Connection type-specific short-term plasticity
Finally, we investigated the short-term plasticity of CPn/CPn, CCS/CCS, and CCS/CPn connections, by comparing amplitudes of successive EPSCs (EPSC1 and EPSC2) induced by two presynaptic action potentials elicited at 100 ms intervals (Fig. 8A). To compare relation of EPSC1 amplitudes and paired-pulse ratios, we plotted means of EPSC2 against those of EPSC1 (CPn/CPn, n = 60; CCS/CCS, n = 22; CCS/CPn, n = 7; Fig. 8B). The regression line was significantly different between the CPn/CPn and CCS/CCS connections (p < 0.01, comparison of two regression parameters). Even CPn/CPn connections with larger EPSC1 showed paired-pulse facilitation (paired-pulse ratios >1). The paired-pulse ratio (EPSC2/EPSC1; average of >20 responses) was larger in CPn/CPn (1.27 ± 0.34) than in CCS/CCS (0.87 ± 0.34; p < 0.01, post hoc Tukey's test) or CCS/CPn (0.85 ± 0.05; p < 0.01) connections. Facilitating responses were more often found in CPn/CPn (46 of 60 pairs) than in CCS/CCS (4 of 22; p < 0.01) or CCS/CPn (0 of 7) connections (Fig. 8C). CPn/CPn connections showed similar facilitation in both sublaminae [L5a: 1.24 ± 0.36 (n = 25); L5b: 1.28 ± 0.31 (n = 25); p = 0.43]. Paired-pulse ratios were correlated with EPSC1 amplitude variability (CV) [c.c. = 0.64 (p < 0.01), n = 60 in CPn/CPn; c.c. = 0.78 (p < 0.01) n = 22 in CCS/CCS]. Interestingly, initial EPSCs (EPSC1s) with facilitating responses had larger CVs than did paired EPSCs (EPSC2s). In contrast, EPSC1s with depressing responses had smaller CVs than did EPSC2s. Indeed, CV increased from EPSC1 to EPSC2 in CCS/CCS (ratio, 1.24 ± 0.40, n = 22) and CCS/CPn (1.38 ± 0.47, n = 7) pairs, but decreased in CPn/CPn pairs (0.79 ± 0.26, n = 60; p < 0.01). The amplitude ratio of EPSC2 to EPSC1 (paired-pulse ratio) was negatively correlated with the CV ratio (Fig. 8C). The CV ratio of facilitating synapses was <1 (Fig. 8C). In addition, when the ratio of 1/CV2 was plotted against the paired-pulse ratio (Malinow and Tsien, 1990; Fig. 8D), the ratio of 1/CV2 for facilitating responses was generally larger than the identity line (having a slope of 1), whereas depressing responses had the ratio of 1/CV2 values smaller than the identity line. These observations indicate that paired-pulse ratio depends mostly upon the subtype of presynaptic pyramidal neuron.

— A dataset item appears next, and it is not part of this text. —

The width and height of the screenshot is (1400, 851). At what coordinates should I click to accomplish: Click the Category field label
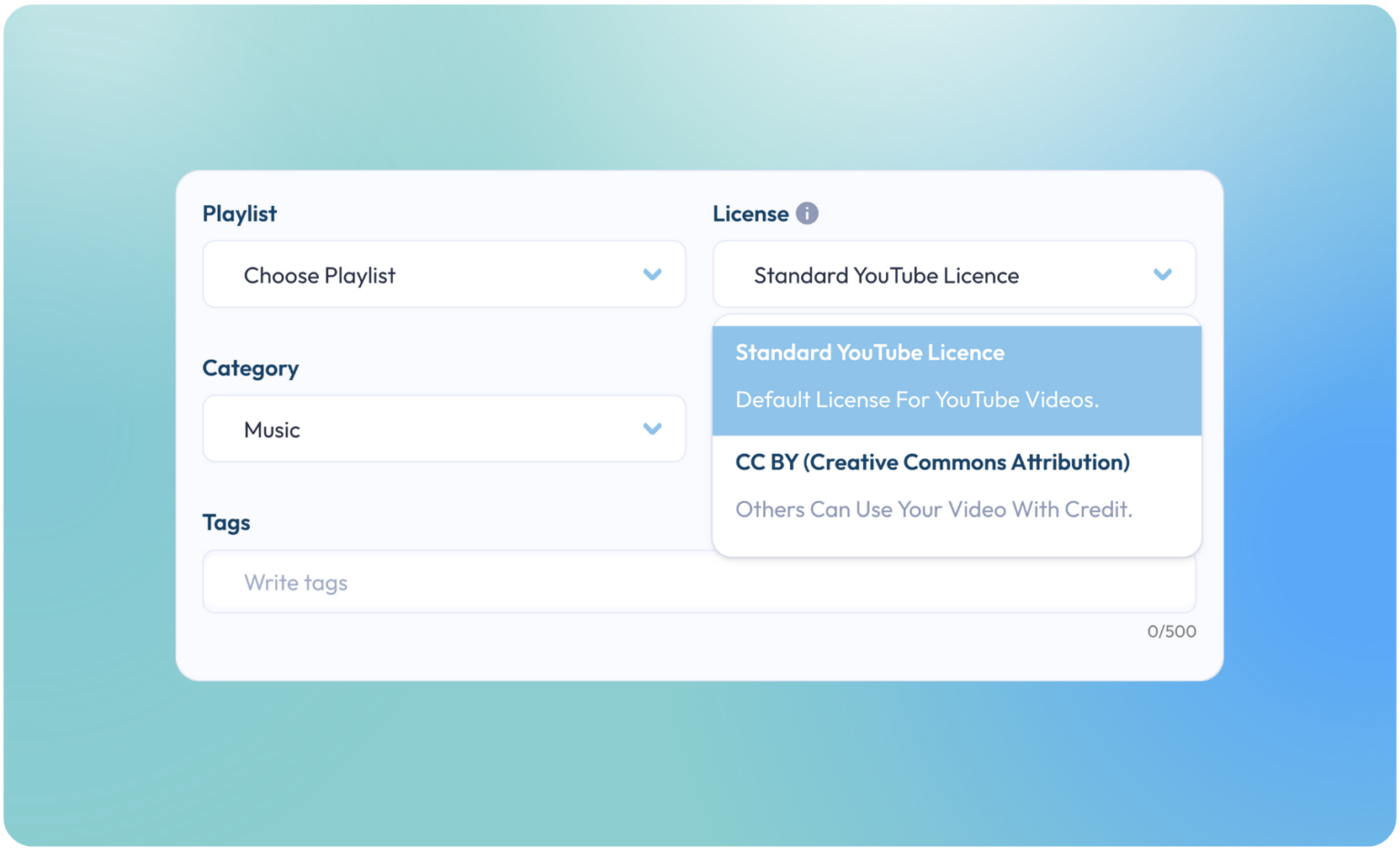pyautogui.click(x=251, y=368)
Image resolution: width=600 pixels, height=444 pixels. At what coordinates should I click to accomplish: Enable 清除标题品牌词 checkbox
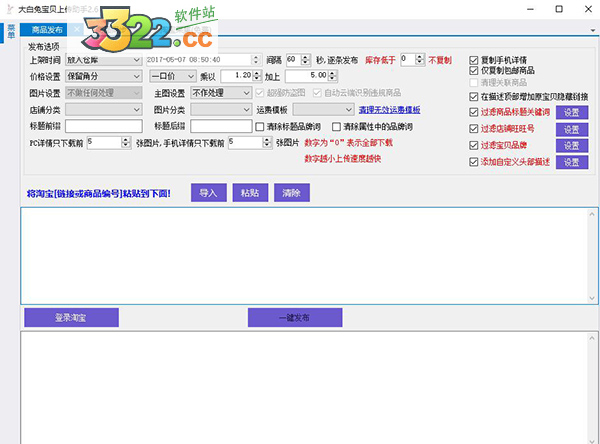tap(261, 127)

Relation of short-term plasticity and release probability
Using a binomial model of synaptic transmission and the CV equation (Eq. 3), we calculated the release probabilities for EPSC1 (Pc1) and EPSC2 (Pc2) for both facilitating and depressing responses in morphologically reconstructed connections (Fig. 9A). Pc2 of facilitating response was found to be significantly larger than Pc1 (p < 0.01, n = 15 in CPn/CPn and n = 2 in CCS/CCS), while Pc2 of depressing response was significantly smaller than Pc1 (p < 0.05, n = 2 in CPn/CPn, n = 6 in CCS/CCS, and n = 4 in CCS/CPn) (Fig. 9B), further suggesting that paired-pulse facilitation and depression may be caused by increased or decreased release probability, respectively. We next compared Qc in facilitating and depressing responses. Qc2 and Qc1 of facilitating responses were not significantly different (p = 0.27, n = 15 in CPn/CPn, n = 2 in CCS/CCS), but Qc2 of depressing responses was smaller than that of Qc1 (p < 0.01, n = 2 in CPn/CPn, n = 6 in CCS/CCS, n = 4 in CCS/CPn) (Fig. 9C). Release probability ratio was well correlated with the paired-pulse ratio [c.c. = 0.76 (p < 0.01) in n = 17 in CPn/CPn, n = 8 in CCS/CCS, n = 4 in CCS/CPn] (Fig. 9D). This correlation was found also within individual subtypes [c.c. = 0.75 (p < 0.01) in CPn/CPn (n = 17); c.c. = 0.94 (p < 0.01) in CCS/CCS (n = 8)]. These results suggest that changes of the release probability could mostly explain those of the paired-pulse ratio, especially in facilitating responses.
Paired-pulse ratio was correlated with release probability in individual connections: lower paired-pulse ratios coincided with higher release probabilities (Fig. 9E; c.c. = −0.67 and p < 0.01 for CPn/CPn; c.c. = −0.87 and p < 0.05 for CCS/CCS; c.c. = −0.02 and p = 0.99 for CCS/CPn). The paired-pulse ratios for CPn/CPn pairs were larger than those for CCS/CCS and CCS/CPn pairs (p < 0.01). At the similar release probability, however, those of CPn/CPn connections were higher than CCC/CCS and CCS/CPn connections (Fig. 9E). These suggest that temporal characteristics of successive presynaptic spikes among CPn and CCS cell connections are determined by both the presynaptic pyramidal subtype and release probability at individual connections.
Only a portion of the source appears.